Some experts have argued that successful, publicly managed bikeshare programs will remain rare without public investment.
“Bikeshare systems either have to make it on their own or be subsidized like the rest of the transportation system,” wrote Chris Hamiltion, former bike and pedestrian coordinator for Key West, Fla. “While relatively inexpensive compared to investment in other modes, there is a substantial cost [to run a bikeshare program]. Other than New York City, there are few, if any, cities that have put bikeshare systems on their streets without the help of federal, state, or local public dollars paying for most of the cost.”
Private scooter companies, including Bird, Lime and Spin, have fared better in many communities, but some advocates think that leaving last-mile mobility to venture-backed companies requires too many trade-offs. Dockless systems have few incentives to keep fleets in Black and Latinx neighborhoods lacking mobility options — 83 percent of Lime riders, for instance, are white — or to stay in cities when profits slump. Moreover, almost every private micromobility outfit pulled its vehicles off streets at the beginning of the pandemic, stranding riders who had come to rely on the scooters.
Advocates hope that freeing more federal money for micromobility might encourage private providers to partner more closely with cities — and to stay put when times get tough.
“COVID-19 has only increased the popularity of bicycle commuting and bikeshare systems as people seek safe transportation options,” wrote Blumenauer in a release. “Even when the pandemic ends, this demand for biking will remain.

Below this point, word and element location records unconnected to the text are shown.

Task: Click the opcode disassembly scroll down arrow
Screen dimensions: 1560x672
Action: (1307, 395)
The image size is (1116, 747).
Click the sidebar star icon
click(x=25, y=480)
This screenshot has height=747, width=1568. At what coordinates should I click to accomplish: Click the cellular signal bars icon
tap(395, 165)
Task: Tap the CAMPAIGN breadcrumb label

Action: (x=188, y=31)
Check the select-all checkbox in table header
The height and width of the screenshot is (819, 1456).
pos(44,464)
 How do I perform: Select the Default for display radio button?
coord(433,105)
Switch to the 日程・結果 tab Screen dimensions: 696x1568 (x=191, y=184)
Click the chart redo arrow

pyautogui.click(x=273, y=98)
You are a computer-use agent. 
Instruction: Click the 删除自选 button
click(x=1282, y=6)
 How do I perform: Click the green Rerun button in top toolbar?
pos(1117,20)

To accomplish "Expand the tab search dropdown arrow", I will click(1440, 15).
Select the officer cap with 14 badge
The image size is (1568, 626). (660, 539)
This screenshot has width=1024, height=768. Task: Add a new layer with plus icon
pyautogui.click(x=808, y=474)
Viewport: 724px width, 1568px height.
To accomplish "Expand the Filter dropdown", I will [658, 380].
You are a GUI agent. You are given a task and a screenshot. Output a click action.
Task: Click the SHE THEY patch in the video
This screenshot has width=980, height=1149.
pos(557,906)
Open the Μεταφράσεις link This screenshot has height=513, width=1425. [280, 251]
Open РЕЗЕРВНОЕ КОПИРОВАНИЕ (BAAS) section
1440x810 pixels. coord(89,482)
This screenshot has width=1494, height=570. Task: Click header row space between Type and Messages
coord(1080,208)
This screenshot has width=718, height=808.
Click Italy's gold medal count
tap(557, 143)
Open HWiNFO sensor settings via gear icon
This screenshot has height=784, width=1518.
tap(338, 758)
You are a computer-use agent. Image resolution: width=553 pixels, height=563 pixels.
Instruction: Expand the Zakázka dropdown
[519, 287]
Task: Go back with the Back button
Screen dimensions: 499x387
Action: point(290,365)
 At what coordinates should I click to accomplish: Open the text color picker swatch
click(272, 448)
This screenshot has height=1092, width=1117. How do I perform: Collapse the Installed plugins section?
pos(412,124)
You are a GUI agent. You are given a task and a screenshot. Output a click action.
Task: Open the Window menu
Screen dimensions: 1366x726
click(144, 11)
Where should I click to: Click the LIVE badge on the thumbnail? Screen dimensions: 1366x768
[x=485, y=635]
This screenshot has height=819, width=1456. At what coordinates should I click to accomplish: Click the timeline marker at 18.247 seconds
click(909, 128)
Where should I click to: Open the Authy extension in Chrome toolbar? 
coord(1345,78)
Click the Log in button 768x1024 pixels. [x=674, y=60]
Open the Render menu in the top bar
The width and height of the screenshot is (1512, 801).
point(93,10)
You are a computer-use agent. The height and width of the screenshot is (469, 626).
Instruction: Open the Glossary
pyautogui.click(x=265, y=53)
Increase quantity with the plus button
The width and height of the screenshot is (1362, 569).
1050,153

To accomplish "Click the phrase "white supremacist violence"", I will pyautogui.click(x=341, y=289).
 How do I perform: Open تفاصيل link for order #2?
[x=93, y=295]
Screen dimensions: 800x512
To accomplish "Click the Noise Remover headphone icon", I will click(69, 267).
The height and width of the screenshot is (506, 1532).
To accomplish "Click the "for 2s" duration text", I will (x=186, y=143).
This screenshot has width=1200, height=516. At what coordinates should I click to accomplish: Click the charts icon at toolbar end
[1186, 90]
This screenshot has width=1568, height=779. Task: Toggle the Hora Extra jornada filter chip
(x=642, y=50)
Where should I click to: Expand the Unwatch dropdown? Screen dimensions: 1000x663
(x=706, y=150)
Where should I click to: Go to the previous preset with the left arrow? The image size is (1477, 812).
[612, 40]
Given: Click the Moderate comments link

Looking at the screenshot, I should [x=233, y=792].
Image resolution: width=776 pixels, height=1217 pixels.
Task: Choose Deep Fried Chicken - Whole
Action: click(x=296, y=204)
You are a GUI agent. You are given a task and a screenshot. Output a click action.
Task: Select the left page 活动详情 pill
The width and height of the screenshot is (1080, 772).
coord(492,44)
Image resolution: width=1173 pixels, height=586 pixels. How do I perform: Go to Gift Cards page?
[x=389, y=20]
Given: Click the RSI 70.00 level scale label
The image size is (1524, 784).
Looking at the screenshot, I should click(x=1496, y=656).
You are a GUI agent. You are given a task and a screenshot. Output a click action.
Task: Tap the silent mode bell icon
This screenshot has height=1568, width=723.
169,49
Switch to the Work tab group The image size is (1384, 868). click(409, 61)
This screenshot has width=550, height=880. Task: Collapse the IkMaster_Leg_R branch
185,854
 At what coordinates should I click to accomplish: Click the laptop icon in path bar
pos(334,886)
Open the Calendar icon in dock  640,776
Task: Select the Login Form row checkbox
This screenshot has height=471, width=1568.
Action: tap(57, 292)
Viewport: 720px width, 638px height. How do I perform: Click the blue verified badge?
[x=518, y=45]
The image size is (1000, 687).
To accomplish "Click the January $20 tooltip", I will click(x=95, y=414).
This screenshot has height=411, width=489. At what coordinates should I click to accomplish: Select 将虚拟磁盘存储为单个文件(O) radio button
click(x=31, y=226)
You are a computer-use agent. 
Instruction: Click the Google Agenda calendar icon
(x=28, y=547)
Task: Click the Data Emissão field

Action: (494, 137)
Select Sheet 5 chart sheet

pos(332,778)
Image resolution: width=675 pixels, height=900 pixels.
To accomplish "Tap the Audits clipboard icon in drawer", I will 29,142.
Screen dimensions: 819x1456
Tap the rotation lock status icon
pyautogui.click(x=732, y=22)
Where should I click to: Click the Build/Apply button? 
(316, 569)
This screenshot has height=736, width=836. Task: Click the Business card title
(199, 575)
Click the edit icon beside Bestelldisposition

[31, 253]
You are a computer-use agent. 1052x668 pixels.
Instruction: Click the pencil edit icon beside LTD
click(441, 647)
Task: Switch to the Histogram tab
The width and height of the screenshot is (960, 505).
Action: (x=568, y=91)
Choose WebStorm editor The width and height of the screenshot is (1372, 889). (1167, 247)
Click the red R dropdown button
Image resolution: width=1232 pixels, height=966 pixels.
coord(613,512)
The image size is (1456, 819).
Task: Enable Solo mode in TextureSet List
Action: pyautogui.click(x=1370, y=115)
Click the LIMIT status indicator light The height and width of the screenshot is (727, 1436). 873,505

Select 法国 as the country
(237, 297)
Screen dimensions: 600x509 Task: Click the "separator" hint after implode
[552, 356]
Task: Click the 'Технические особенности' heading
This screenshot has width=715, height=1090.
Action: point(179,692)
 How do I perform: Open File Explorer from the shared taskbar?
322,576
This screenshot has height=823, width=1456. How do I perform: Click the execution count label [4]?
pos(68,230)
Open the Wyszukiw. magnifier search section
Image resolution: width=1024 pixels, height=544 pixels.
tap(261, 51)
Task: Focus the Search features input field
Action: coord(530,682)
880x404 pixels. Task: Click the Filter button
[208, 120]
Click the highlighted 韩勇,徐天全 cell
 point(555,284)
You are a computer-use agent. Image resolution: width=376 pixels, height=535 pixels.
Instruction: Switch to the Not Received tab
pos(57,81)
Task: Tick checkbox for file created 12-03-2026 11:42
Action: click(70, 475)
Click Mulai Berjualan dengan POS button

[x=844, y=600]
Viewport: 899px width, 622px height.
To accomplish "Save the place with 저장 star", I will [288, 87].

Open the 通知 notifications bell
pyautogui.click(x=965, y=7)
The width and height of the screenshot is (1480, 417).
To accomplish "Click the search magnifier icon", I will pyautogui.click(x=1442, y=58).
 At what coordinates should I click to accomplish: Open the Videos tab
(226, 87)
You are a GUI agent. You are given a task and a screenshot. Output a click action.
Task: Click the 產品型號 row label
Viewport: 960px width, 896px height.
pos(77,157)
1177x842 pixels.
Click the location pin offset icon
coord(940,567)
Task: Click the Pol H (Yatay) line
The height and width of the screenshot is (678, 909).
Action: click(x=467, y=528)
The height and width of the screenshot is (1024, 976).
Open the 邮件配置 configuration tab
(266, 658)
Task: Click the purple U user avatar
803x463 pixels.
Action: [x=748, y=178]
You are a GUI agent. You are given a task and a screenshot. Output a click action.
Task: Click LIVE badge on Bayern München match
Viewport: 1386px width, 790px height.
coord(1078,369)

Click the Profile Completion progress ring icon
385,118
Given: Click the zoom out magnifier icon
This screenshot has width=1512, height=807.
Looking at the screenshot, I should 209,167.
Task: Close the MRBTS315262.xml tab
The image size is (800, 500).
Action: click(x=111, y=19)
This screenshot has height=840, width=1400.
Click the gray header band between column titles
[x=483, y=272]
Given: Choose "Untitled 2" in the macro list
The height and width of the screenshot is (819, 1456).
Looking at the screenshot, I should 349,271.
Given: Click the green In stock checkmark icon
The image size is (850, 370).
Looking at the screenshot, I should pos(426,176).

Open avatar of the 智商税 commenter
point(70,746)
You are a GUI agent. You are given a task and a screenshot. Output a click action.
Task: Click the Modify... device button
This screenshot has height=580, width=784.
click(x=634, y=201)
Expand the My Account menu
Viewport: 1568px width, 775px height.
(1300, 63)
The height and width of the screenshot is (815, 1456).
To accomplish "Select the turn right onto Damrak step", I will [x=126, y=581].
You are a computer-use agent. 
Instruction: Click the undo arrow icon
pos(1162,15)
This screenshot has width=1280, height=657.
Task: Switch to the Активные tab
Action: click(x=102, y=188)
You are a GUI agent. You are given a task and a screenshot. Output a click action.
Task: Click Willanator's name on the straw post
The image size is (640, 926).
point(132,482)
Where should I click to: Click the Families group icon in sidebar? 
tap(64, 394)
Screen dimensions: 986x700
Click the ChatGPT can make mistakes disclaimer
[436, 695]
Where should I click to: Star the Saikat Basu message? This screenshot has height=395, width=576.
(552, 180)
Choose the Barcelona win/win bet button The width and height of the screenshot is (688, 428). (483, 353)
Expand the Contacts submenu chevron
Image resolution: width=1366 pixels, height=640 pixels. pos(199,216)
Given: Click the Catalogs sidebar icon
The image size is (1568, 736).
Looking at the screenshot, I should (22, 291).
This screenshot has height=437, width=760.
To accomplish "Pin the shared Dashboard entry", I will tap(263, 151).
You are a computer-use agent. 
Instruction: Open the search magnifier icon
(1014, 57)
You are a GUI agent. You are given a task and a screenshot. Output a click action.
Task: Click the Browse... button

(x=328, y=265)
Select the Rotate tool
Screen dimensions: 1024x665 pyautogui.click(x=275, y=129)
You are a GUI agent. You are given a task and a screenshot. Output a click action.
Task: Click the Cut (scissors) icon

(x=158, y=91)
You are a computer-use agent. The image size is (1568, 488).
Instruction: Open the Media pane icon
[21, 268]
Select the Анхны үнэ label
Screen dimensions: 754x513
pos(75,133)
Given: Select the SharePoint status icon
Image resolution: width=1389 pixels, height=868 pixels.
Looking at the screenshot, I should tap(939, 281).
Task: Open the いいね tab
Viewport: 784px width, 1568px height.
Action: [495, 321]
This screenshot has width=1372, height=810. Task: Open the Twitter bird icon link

The federal government needs to catch up and finally provide the funding, flexibility, and incentives needed to strengthen bike culture and infrastructure.”
Blumenauer paired last week’s micromobility legislation with a second bill, the Bicycle Commuter Act, which would reinstate a pre-tax commuter benefit for cyclists that the Republican-lead house axed in 2017 and expand it to cover bikeshare benefits.
Advocates believe both bills will progress in the Democrats’ impending infrastructure package.
“Bike share systems expand cities’ transit networks and make short and last-mile trips — the majority of trips in cities — convenient and accessible,” said Alex Engel, spokesperson for the National Association of City Transportation Officials. “The most successful bike share programs are planned hand-in-hand between cities and operators, and cities will benefit from exploring all possibilities for building and expanding these crucial mobility systems. Making bike share eligible as a pre-tax benefit is a no-brainer move to make this convenient and sustainable option easier to access for more people.”